Do you read the Bible like most books, in order from beginning to end? Or are there other recommended ways to read it? This is a common question because the Bible is a long book. It can seem confusing and even intimidating at first to know where to start.
Everyone who wants to start reading the Bible has been there. I want to share with you what I’ve learned from my experience of reading through the Bible and helping others do the same.
Should you read the Bible in order? Most people should not read the Bible in order. It is better to start with the books that give an effective overview of the main message of the Bible. This works best for most people because the books of the Bible are not all arranged in the actual order of events.

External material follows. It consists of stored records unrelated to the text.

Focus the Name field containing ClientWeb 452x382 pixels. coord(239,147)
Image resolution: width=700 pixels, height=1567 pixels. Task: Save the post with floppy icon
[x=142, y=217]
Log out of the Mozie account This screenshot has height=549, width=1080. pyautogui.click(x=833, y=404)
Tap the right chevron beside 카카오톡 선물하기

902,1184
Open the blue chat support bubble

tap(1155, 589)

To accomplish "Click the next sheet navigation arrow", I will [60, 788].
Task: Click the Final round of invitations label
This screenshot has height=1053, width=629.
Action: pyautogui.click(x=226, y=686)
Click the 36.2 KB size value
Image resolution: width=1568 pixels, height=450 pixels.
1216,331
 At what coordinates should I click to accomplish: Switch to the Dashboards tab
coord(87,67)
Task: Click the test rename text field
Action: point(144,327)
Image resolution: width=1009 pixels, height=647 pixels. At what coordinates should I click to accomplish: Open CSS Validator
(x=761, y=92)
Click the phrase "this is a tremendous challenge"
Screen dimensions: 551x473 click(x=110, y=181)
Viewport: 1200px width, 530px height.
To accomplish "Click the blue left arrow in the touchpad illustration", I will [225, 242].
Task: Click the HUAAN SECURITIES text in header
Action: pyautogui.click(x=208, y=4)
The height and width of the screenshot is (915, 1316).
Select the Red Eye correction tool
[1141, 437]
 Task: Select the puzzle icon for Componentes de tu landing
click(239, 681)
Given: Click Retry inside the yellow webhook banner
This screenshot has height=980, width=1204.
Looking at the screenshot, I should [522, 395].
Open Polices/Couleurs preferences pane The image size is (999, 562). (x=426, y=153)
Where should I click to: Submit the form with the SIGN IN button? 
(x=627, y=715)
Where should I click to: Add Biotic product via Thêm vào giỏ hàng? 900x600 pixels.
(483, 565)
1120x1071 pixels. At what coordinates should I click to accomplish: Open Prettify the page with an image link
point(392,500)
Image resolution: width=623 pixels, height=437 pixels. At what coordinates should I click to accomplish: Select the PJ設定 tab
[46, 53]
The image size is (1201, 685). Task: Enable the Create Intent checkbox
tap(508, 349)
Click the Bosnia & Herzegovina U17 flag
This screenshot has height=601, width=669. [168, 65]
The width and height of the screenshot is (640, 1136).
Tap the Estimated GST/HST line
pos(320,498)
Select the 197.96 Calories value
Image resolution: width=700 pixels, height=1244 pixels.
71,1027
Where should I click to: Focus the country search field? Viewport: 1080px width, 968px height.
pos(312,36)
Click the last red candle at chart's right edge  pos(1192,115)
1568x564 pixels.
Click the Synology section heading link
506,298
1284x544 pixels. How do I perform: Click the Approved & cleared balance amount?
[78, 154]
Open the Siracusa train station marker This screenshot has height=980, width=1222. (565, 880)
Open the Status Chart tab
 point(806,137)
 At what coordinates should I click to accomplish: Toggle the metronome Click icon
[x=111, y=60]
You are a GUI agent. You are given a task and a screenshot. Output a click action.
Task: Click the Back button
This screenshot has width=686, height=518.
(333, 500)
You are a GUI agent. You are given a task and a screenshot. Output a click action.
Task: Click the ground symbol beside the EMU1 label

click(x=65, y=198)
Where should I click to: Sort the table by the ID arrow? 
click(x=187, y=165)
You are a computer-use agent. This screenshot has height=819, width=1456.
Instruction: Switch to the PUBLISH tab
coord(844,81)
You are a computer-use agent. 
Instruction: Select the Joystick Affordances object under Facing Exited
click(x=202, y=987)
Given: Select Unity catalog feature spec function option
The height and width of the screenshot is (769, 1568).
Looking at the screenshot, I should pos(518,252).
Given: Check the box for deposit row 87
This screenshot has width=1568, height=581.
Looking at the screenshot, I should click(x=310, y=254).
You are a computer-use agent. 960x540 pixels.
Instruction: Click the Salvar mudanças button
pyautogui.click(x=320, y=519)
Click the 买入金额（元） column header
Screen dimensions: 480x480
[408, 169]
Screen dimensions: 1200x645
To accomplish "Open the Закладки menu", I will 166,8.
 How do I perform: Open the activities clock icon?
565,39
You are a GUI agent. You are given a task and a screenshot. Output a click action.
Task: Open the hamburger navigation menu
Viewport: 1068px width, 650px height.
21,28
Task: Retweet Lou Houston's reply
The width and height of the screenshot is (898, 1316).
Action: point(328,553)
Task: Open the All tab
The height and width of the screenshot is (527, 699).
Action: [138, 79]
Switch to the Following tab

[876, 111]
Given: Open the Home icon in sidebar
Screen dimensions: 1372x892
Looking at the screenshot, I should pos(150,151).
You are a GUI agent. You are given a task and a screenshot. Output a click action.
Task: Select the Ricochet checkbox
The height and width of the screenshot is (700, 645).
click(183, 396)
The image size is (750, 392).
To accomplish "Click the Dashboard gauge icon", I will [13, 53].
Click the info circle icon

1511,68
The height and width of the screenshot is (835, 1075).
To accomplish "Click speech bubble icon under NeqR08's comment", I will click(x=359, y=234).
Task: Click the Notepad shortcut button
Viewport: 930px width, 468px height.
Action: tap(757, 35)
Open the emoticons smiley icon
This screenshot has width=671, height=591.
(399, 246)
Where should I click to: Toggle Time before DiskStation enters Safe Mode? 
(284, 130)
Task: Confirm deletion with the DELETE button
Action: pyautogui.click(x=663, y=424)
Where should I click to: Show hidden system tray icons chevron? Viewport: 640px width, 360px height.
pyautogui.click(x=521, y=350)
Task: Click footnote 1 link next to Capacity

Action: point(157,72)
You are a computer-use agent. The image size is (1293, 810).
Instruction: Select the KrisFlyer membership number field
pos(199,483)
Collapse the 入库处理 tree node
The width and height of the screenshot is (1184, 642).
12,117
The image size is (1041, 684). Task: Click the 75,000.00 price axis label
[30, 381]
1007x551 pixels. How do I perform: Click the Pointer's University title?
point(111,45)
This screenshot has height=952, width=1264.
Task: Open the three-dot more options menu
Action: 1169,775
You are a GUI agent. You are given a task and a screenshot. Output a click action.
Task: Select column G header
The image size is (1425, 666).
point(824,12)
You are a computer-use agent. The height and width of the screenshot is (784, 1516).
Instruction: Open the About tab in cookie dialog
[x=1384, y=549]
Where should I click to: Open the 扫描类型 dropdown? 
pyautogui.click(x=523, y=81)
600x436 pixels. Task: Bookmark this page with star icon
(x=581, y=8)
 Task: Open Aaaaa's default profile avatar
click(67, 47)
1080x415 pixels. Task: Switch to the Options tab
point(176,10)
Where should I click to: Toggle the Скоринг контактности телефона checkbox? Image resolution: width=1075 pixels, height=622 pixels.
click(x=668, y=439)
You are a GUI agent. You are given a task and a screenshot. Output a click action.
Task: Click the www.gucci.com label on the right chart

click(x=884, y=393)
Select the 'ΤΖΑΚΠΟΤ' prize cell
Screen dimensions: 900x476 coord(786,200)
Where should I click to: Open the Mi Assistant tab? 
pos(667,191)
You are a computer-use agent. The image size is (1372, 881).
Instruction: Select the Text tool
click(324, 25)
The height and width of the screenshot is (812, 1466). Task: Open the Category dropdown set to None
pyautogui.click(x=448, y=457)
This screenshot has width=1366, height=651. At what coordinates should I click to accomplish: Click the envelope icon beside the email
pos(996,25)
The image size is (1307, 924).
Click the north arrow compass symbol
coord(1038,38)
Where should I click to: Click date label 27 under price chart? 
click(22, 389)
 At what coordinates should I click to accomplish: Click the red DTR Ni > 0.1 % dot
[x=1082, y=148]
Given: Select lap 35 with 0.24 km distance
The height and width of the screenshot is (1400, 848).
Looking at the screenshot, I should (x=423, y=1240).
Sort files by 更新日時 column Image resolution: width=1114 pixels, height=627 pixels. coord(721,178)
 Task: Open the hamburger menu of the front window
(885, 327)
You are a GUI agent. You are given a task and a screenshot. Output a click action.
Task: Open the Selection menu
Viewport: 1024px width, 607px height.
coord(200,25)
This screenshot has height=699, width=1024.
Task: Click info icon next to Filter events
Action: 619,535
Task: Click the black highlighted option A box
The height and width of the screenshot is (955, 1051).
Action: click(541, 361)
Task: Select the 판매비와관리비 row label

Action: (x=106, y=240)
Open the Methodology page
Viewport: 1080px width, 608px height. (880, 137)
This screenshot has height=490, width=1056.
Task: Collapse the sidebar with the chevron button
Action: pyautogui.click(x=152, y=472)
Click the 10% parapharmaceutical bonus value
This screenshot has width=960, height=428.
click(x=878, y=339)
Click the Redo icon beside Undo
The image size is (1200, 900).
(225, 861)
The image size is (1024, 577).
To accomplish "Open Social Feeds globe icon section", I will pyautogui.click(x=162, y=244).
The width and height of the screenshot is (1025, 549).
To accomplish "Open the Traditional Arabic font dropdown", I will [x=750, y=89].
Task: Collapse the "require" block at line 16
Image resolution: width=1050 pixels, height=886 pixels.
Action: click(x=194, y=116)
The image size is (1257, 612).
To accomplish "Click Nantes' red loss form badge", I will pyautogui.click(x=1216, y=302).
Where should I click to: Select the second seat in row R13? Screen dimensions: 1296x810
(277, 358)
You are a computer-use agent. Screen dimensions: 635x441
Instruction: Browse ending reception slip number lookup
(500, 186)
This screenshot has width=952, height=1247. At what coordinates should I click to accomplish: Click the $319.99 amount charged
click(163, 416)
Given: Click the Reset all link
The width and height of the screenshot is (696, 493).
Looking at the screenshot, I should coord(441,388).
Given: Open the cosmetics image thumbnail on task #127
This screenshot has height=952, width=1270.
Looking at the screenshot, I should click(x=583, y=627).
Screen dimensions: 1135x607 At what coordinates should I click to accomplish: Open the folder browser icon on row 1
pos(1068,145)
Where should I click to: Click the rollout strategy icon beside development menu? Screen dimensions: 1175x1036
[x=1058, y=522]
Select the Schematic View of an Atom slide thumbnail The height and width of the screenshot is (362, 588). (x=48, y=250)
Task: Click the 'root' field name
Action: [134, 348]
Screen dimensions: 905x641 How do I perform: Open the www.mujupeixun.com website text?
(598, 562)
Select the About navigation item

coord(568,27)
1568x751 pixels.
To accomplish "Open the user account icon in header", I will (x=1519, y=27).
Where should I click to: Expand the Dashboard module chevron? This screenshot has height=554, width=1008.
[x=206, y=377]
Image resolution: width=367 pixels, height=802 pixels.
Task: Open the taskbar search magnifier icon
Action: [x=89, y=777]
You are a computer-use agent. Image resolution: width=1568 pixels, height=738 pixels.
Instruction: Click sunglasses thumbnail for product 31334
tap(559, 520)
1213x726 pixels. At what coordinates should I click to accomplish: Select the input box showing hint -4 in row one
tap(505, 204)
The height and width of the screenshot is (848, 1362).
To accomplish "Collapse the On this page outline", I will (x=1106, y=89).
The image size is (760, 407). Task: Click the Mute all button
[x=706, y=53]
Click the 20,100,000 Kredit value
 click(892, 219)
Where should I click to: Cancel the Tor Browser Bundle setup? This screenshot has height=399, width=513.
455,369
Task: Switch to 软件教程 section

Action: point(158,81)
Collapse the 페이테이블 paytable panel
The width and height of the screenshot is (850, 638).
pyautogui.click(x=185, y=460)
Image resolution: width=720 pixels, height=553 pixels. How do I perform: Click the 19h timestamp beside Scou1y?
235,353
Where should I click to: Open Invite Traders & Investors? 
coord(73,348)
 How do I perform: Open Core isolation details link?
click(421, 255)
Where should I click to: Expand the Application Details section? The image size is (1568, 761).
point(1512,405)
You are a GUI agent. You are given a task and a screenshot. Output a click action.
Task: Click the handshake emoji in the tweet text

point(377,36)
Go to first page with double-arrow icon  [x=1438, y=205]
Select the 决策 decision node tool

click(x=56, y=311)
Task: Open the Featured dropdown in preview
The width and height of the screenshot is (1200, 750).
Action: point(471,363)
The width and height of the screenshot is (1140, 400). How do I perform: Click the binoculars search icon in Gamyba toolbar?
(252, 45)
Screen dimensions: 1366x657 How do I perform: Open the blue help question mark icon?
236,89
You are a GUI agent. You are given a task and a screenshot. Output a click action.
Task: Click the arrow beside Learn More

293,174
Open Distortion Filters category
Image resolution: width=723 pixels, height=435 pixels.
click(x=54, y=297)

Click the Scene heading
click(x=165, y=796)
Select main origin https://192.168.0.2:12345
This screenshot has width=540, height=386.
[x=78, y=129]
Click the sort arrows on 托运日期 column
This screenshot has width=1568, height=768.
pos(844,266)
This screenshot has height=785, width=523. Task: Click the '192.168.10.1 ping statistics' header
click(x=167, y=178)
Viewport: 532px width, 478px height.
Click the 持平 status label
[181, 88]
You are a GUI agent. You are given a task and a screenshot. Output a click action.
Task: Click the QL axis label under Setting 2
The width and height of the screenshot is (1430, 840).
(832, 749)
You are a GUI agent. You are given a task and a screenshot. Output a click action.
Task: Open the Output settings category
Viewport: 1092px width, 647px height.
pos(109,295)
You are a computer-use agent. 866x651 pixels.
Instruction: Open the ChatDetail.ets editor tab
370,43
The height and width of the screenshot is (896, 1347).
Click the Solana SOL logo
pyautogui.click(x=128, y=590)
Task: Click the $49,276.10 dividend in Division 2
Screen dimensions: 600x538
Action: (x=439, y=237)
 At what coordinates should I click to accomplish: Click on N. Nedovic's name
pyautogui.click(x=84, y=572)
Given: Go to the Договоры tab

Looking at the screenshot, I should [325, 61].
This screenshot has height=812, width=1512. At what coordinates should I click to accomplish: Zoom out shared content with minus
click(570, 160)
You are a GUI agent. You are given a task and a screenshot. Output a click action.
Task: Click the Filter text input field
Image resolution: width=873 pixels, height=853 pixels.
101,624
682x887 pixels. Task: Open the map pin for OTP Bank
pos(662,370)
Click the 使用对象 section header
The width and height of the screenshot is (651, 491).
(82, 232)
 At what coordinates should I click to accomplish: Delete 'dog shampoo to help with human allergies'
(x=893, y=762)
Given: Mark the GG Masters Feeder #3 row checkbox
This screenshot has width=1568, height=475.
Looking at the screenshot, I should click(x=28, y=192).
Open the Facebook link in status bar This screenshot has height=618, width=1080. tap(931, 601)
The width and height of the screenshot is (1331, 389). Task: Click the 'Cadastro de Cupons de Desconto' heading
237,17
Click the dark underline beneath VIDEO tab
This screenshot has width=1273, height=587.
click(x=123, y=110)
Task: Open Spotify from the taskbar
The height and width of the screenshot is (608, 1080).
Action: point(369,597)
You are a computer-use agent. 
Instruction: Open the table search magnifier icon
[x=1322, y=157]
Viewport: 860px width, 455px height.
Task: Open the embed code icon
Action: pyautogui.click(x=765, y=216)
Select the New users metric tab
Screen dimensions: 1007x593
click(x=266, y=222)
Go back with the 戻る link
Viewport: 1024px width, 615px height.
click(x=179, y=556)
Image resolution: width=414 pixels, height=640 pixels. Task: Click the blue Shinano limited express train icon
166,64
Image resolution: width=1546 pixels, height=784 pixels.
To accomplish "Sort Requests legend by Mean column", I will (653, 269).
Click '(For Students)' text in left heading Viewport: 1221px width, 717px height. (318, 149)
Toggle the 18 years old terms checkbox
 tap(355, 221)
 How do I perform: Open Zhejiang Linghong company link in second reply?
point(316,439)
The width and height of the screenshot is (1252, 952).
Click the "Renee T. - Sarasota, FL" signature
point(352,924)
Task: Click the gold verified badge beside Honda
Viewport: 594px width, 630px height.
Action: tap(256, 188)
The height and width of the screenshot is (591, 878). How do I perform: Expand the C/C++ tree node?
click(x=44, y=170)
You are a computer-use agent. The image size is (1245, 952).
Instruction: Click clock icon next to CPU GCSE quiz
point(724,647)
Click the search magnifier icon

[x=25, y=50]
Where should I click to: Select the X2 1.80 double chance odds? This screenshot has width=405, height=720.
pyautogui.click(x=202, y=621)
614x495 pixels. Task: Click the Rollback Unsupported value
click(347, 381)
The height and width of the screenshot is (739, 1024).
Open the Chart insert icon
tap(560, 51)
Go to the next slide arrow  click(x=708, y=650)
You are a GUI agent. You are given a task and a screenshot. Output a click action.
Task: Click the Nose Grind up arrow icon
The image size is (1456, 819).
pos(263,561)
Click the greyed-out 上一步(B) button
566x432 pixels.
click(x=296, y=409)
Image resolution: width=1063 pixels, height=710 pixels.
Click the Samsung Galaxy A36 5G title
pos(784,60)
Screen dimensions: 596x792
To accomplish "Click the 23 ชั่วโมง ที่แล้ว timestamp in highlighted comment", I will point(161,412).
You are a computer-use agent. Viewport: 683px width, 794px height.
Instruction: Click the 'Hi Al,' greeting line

Of course, there isn’t just one right order to read the Bible. The important thing is to engage with God’s Word. You can always come back to read the books later. This is what I did when I first “read through” the Bible.
If you get stuck, just move onto another book and then come back to it later. It might make a lot more sense then.
There’s a list of the recommended order and other options below. It’s a better way because many people who try to read the Bible in order from cover-to-cover tend to get stuck and stop reading. Only a few really determined or disciplined people are able to finish it.
If you’re ready to start reading the Bible right away, you might want to jump ahead to that list. If you’re interested in a more detailed answer so you’ll be confident that it’s the best way to go, let’s take a closer look.
Is the Bible Meant to Be Read in Order?
The Bible is not arranged in the order to be read, but by the type or genre of the books.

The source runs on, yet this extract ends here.